# start of Dataset extract

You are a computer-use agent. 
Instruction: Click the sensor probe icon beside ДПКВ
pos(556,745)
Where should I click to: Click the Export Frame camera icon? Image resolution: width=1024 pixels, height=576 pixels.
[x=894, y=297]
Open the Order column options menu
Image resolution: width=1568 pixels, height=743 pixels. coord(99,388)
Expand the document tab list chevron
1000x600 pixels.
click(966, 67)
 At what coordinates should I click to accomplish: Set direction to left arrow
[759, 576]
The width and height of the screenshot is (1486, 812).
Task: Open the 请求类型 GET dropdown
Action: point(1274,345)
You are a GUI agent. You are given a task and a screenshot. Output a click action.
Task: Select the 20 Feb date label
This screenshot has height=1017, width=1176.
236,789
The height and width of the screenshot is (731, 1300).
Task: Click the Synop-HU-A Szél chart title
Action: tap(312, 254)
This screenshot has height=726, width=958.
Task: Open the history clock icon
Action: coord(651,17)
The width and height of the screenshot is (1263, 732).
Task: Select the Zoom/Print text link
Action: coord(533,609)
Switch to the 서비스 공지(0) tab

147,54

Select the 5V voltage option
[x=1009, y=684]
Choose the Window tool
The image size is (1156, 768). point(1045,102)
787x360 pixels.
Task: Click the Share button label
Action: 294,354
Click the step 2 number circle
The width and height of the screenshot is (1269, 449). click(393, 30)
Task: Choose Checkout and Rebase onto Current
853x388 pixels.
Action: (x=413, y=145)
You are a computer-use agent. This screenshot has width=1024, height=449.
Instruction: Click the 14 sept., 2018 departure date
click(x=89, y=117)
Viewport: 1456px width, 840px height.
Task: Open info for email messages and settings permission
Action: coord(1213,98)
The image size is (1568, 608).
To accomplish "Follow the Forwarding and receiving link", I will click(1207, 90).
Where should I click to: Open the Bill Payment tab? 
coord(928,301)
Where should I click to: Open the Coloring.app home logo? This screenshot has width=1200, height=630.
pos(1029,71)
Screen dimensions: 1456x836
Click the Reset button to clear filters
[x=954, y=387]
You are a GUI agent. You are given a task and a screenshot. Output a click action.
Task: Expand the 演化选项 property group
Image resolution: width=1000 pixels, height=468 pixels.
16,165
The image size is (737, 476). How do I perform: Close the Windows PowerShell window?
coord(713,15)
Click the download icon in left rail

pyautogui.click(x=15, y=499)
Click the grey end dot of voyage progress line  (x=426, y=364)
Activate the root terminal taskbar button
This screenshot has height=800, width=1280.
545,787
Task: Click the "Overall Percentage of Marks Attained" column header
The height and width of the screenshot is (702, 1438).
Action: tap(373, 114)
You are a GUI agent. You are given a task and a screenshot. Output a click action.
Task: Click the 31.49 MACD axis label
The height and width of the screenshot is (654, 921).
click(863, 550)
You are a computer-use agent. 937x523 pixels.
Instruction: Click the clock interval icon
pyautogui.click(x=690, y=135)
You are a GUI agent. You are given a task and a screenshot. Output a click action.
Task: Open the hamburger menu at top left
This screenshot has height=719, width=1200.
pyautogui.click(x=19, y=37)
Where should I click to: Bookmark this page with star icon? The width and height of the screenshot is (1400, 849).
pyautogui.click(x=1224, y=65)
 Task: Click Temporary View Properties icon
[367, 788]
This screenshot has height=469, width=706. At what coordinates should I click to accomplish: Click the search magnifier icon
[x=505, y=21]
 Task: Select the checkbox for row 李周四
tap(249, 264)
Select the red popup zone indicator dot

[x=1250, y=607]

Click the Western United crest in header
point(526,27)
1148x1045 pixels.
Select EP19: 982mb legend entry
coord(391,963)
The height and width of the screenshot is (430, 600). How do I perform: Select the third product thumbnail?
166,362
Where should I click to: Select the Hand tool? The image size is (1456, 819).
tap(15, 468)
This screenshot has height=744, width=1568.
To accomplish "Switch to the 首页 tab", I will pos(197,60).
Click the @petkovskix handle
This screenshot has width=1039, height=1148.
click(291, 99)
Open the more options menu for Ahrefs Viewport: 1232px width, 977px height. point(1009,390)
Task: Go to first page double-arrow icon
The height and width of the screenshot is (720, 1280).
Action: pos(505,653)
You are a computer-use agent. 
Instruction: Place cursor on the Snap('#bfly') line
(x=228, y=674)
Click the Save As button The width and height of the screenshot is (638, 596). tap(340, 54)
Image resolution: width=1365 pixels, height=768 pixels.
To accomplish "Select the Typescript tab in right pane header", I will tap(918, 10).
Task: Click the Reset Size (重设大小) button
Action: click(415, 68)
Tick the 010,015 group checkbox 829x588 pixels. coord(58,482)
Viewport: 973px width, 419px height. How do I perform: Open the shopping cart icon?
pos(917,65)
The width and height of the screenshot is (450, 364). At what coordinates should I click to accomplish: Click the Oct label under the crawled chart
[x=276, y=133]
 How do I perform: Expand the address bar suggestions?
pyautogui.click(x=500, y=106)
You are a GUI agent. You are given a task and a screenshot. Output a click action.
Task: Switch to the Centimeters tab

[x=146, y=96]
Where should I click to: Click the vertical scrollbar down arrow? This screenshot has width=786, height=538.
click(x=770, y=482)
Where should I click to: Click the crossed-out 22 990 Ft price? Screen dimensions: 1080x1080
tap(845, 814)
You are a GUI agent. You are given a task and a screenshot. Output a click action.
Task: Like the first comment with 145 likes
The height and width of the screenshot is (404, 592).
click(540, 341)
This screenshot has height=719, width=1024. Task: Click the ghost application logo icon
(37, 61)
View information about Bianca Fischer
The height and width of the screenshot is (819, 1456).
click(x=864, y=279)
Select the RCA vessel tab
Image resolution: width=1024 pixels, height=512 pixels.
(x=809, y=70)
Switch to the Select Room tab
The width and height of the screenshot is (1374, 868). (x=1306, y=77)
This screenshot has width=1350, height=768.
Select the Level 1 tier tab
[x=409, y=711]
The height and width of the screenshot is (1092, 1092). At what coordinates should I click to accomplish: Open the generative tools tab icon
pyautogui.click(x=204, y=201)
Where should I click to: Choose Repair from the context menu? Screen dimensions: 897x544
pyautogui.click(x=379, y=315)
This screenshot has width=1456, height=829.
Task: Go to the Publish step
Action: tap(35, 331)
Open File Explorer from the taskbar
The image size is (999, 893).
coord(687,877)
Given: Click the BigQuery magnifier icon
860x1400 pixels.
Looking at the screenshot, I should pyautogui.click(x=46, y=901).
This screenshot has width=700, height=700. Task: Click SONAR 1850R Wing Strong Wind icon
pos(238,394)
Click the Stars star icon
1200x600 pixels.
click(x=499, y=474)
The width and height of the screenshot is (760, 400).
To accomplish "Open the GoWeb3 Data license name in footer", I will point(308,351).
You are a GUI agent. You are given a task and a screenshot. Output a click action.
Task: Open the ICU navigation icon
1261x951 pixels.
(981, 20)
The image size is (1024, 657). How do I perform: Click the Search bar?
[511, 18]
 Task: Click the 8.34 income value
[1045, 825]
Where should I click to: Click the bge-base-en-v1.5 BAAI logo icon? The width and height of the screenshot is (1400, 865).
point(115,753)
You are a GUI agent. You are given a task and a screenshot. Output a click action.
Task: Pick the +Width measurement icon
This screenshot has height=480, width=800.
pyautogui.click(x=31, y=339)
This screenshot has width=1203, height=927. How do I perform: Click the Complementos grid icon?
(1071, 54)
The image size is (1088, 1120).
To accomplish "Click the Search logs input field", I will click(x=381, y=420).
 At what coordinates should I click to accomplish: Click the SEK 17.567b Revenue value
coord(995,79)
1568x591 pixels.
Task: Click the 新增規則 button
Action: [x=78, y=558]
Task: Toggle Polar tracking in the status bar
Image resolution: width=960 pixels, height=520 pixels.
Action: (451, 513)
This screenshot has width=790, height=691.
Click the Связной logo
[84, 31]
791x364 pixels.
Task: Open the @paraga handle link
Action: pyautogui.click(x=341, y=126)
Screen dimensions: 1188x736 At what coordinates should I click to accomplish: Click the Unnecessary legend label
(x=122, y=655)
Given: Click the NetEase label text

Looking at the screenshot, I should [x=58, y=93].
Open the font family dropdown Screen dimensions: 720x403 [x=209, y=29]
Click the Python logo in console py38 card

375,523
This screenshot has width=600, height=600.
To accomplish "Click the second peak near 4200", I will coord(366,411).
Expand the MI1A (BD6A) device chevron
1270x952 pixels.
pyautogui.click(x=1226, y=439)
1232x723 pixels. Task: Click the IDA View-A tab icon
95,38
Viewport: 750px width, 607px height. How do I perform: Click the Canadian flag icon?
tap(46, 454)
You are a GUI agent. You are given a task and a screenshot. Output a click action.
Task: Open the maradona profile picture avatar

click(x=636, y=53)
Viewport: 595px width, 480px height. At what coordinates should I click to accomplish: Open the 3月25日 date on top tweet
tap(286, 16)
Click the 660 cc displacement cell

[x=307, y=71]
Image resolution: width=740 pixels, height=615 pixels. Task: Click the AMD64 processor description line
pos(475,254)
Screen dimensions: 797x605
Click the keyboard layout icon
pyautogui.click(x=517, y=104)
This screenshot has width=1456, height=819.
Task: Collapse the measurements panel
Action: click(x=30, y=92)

# end of Dataset extract

*What you will do:* Rewrite everything from the line containing "1232x723 pixels. Task: Click" down to the line containing "click(x=636, y=53)" as a numbered list, leaving out any blank lines.

*Response to this exercise:*
1. 1232x723 pixels. Task: Click the IDA View-A tab icon
2. 95,38
3. Viewport: 750px width, 607px height. How do I perform: Click the Canadian flag icon?
4. tap(46, 454)
5. You are a GUI agent. You are given a task and a screenshot. Output a click action.
6. Task: Open the maradona profile picture avatar
7. click(x=636, y=53)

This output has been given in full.